*** Begin section ***

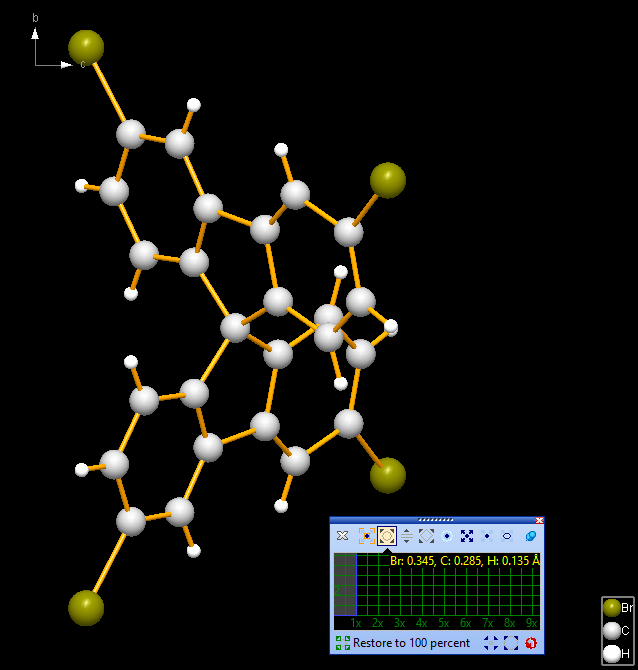The width and height of the screenshot is (638, 670).
Task: Select the blue ellipse outline icon
Action: click(507, 536)
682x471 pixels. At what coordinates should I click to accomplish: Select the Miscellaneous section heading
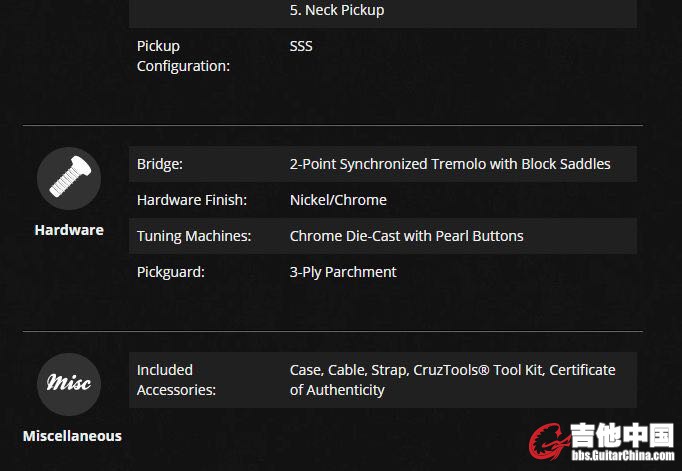72,436
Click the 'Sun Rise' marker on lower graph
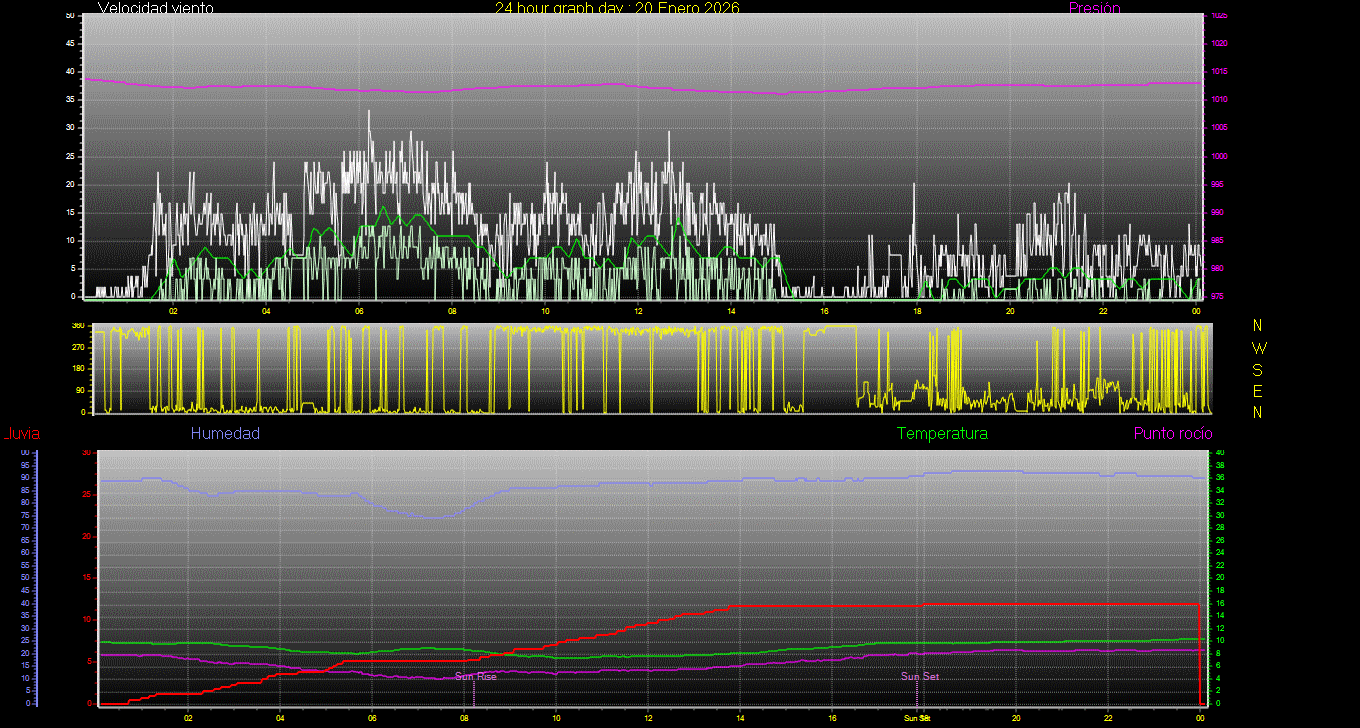The height and width of the screenshot is (728, 1360). [475, 677]
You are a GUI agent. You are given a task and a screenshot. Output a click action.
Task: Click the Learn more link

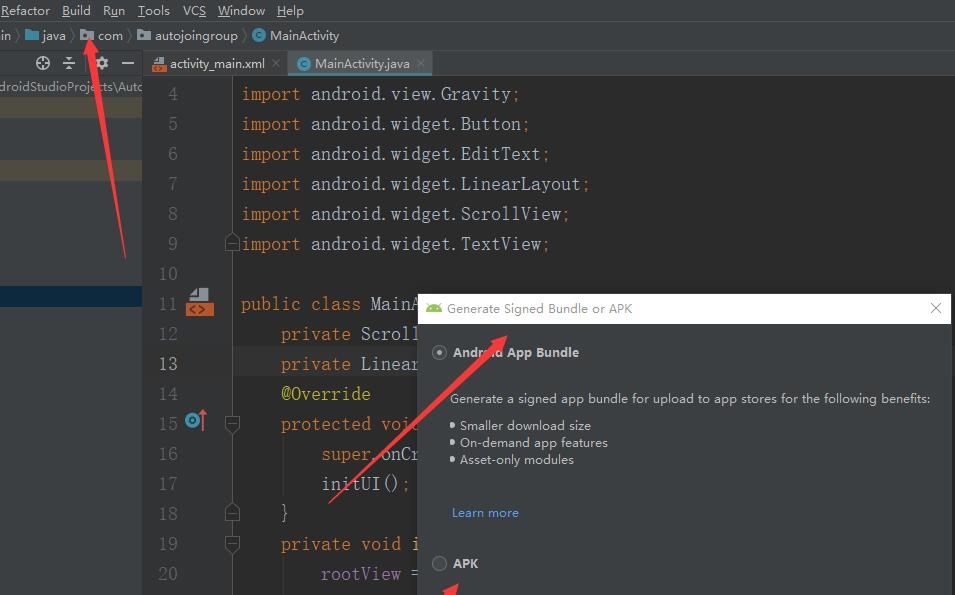pyautogui.click(x=485, y=513)
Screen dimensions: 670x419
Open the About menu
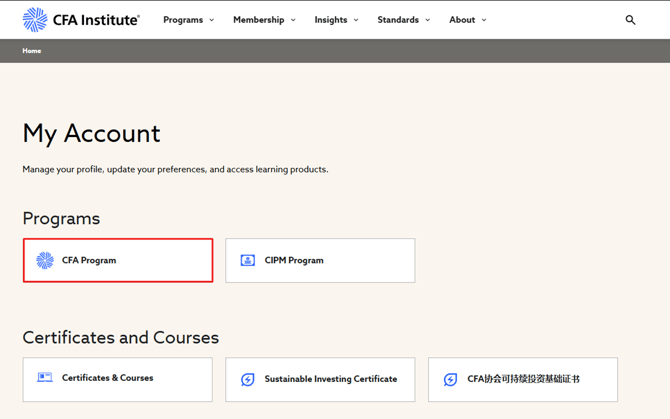(462, 20)
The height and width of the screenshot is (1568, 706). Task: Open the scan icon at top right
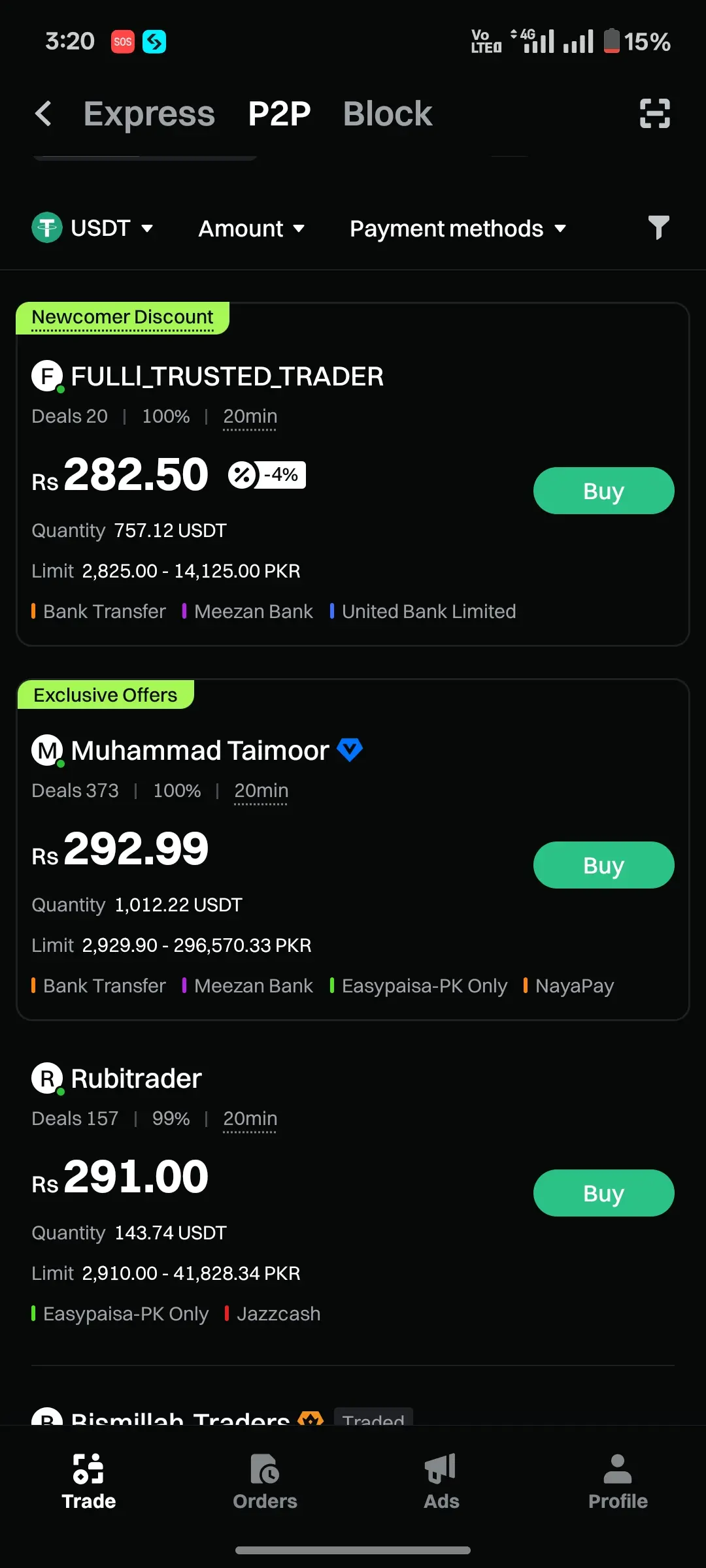(654, 114)
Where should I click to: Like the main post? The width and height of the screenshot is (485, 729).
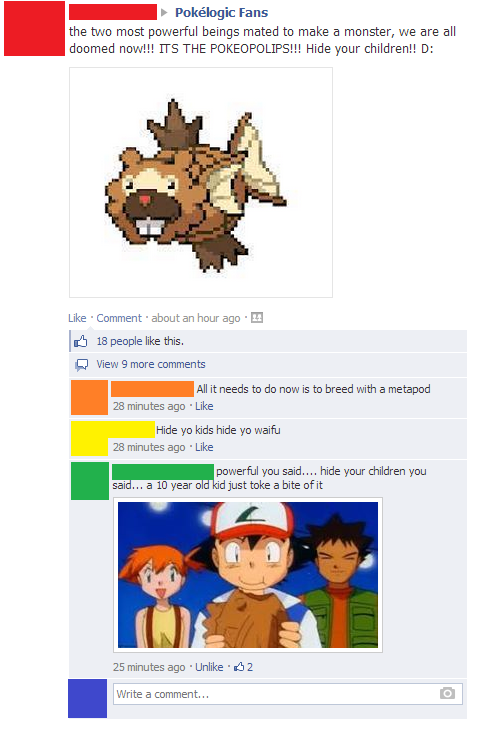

*** End section ***

§ **EXERCISE REQUIREMENTS**
Transcription of the lines from the one with "682x471 pixels. At" through the end of the entries is required, exact and with no pictures.

§ **ANSWER BOX**
682x471 pixels. At what coordinates should I click to accomplish: Select the Miscellaneous section heading
72,436
Click the 'Sun Rise' marker on lower graph
The height and width of the screenshot is (728, 1360). [475, 677]
You are a GUI agent. You are given a task and a screenshot. Output a click action.
Task: Click the Learn more link

pyautogui.click(x=485, y=513)
Screen dimensions: 670x419
Open the About menu
(462, 20)
The height and width of the screenshot is (1568, 706). Task: Open the scan icon at top right
(654, 114)
Where should I click to: Like the main post? The width and height of the screenshot is (485, 729).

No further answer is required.